**RECORDS SHOWN**
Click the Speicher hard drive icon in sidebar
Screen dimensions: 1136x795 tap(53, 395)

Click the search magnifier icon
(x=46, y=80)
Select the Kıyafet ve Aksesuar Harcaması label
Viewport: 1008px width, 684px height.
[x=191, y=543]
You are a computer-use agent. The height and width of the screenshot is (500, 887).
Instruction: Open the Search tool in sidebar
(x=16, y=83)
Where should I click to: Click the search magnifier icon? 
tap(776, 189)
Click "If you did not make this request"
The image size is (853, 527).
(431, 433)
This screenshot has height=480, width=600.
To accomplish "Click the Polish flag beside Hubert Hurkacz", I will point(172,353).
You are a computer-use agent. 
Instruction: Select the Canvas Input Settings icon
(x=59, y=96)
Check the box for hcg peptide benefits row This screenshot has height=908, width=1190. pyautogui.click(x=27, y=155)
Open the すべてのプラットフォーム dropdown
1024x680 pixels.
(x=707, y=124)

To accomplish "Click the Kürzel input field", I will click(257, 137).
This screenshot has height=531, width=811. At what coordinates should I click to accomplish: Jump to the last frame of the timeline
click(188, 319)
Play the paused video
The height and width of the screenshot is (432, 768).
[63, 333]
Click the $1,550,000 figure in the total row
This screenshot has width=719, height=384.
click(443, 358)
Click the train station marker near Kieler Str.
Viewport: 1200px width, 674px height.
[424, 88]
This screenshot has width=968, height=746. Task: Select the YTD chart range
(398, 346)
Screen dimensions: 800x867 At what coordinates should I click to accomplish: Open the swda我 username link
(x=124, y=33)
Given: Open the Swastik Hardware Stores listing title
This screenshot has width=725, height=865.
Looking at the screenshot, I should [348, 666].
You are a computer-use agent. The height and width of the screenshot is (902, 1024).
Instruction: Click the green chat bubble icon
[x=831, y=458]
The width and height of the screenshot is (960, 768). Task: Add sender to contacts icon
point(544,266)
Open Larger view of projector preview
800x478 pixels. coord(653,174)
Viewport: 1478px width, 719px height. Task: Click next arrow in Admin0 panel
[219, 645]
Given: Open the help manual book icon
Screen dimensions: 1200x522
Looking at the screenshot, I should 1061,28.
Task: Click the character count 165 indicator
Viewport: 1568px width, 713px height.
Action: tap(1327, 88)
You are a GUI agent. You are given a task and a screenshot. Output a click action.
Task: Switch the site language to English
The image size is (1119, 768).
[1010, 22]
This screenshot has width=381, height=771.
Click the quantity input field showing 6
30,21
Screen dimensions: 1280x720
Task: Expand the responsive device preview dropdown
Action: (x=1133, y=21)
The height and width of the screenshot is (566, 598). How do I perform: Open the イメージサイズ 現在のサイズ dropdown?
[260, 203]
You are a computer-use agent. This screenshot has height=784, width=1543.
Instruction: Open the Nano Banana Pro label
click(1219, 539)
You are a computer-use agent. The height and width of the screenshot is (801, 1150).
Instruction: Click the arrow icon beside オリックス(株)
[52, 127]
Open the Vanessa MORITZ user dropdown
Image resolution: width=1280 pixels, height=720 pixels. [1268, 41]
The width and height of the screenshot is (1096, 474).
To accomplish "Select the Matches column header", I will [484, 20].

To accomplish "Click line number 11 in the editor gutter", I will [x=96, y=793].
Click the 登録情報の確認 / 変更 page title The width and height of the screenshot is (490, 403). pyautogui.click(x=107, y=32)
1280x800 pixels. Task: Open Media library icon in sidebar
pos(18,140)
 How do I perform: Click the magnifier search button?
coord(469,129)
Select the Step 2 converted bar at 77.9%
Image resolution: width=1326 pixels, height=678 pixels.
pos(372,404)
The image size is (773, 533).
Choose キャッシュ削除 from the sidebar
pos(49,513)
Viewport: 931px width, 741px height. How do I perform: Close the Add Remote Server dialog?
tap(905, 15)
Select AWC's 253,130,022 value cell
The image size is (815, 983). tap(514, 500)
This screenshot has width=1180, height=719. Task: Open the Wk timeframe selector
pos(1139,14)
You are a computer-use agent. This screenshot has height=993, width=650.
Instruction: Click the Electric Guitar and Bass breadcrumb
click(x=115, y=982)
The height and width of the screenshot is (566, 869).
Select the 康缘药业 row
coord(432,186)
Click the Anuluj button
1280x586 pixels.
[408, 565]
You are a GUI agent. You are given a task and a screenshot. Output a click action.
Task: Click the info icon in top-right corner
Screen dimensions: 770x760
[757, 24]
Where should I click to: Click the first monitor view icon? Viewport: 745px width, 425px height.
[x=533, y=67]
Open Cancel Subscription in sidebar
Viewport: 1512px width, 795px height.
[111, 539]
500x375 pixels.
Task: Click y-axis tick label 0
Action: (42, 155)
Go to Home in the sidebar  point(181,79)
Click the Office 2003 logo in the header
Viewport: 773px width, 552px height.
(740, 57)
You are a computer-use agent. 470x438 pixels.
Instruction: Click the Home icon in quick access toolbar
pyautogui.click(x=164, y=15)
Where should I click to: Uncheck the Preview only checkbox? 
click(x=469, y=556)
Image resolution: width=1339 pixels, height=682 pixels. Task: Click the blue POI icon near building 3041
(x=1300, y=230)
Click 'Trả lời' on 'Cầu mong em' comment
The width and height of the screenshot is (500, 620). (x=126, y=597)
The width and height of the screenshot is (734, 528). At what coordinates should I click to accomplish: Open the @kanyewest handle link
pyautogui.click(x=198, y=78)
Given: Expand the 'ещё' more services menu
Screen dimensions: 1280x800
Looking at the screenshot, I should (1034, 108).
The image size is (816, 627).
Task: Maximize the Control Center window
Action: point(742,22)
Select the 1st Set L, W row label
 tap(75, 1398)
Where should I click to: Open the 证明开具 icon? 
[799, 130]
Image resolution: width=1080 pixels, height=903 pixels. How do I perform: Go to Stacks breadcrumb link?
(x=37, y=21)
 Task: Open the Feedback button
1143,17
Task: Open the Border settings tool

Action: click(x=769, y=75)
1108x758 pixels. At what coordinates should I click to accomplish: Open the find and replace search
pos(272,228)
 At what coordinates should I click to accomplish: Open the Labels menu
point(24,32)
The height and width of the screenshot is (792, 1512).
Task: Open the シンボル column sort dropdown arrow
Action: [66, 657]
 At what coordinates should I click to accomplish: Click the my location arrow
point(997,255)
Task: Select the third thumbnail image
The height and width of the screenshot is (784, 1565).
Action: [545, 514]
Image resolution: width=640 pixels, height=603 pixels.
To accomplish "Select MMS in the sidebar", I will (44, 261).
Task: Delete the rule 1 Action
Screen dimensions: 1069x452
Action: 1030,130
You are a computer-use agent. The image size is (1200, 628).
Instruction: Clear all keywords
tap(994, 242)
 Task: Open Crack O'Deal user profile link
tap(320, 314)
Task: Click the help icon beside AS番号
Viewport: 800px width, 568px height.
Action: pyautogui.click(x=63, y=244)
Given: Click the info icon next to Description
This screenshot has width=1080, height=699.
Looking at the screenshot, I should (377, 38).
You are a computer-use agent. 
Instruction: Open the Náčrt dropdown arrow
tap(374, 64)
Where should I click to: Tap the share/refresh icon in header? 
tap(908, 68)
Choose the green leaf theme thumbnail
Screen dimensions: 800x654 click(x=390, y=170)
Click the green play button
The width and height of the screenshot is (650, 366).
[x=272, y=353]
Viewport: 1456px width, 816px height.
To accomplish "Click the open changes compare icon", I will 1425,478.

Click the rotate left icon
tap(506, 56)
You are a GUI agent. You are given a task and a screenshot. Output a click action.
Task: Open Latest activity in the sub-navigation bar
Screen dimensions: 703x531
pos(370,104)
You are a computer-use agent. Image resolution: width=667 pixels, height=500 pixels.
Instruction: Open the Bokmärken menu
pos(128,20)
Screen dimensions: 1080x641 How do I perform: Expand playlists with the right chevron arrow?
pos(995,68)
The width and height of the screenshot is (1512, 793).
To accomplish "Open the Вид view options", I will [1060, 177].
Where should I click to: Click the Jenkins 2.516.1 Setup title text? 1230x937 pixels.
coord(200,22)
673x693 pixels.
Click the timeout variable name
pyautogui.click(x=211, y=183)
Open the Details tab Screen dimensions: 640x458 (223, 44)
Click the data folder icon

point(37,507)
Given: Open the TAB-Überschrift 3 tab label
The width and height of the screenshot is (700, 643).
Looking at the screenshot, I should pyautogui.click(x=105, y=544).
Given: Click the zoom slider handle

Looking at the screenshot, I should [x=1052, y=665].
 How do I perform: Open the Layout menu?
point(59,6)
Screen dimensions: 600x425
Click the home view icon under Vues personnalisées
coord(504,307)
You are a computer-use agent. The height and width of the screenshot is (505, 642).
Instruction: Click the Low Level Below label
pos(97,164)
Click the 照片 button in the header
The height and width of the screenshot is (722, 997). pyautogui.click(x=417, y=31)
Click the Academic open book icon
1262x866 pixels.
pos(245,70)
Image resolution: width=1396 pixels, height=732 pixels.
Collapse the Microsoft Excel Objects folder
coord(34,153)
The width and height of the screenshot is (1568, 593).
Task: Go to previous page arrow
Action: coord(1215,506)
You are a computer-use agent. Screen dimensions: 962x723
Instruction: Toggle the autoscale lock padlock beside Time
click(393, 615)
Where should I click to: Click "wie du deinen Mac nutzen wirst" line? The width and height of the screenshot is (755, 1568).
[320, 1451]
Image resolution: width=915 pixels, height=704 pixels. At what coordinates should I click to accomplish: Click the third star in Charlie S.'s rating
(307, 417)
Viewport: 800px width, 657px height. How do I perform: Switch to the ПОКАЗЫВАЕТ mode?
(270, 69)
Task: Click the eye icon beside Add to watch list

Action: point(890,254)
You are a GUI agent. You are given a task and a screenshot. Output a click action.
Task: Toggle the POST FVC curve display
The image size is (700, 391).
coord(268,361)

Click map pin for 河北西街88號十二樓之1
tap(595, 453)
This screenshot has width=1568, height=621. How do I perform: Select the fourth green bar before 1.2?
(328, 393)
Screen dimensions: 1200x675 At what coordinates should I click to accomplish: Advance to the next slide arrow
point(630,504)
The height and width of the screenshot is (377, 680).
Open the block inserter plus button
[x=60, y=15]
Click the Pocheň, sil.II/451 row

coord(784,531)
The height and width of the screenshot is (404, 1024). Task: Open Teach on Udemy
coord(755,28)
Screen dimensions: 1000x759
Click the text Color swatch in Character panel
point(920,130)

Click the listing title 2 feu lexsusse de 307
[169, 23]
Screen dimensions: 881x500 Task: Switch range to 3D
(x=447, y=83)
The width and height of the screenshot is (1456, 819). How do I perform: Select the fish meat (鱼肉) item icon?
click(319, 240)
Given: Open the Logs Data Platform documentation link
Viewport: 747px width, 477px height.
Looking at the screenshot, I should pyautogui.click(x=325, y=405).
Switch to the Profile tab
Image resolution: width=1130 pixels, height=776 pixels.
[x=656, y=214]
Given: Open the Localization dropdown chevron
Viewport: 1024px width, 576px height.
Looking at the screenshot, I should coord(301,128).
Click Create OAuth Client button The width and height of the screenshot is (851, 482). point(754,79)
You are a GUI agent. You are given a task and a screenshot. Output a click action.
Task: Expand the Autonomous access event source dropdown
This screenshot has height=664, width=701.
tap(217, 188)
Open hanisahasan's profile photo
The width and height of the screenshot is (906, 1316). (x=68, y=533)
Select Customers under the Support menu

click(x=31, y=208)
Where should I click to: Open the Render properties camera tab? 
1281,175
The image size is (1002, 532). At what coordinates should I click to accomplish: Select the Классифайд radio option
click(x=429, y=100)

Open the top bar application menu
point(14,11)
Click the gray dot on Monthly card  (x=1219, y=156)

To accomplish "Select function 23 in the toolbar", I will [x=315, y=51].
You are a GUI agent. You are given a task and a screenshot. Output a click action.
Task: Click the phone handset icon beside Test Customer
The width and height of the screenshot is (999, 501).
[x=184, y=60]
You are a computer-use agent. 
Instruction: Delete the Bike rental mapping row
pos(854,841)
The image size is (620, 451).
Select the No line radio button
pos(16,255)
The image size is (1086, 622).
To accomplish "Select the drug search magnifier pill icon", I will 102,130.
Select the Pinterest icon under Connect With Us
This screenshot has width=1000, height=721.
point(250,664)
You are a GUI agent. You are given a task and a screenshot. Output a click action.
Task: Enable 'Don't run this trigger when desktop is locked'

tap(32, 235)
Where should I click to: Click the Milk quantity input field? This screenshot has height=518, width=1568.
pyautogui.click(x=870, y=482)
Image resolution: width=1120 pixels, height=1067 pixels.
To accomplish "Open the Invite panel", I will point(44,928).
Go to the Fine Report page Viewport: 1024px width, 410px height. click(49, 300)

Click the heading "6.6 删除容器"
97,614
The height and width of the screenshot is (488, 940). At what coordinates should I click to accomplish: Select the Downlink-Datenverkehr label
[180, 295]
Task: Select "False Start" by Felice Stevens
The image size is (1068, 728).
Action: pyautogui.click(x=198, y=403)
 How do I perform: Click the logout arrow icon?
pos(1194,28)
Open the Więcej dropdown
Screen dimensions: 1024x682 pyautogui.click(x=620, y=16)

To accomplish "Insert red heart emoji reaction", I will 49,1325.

**TASK DESCRIPTION**
Among the preceding records, how many lines include the word "book"? Reply with the number only.

**RESULT FOR THIS EXERCISE**
2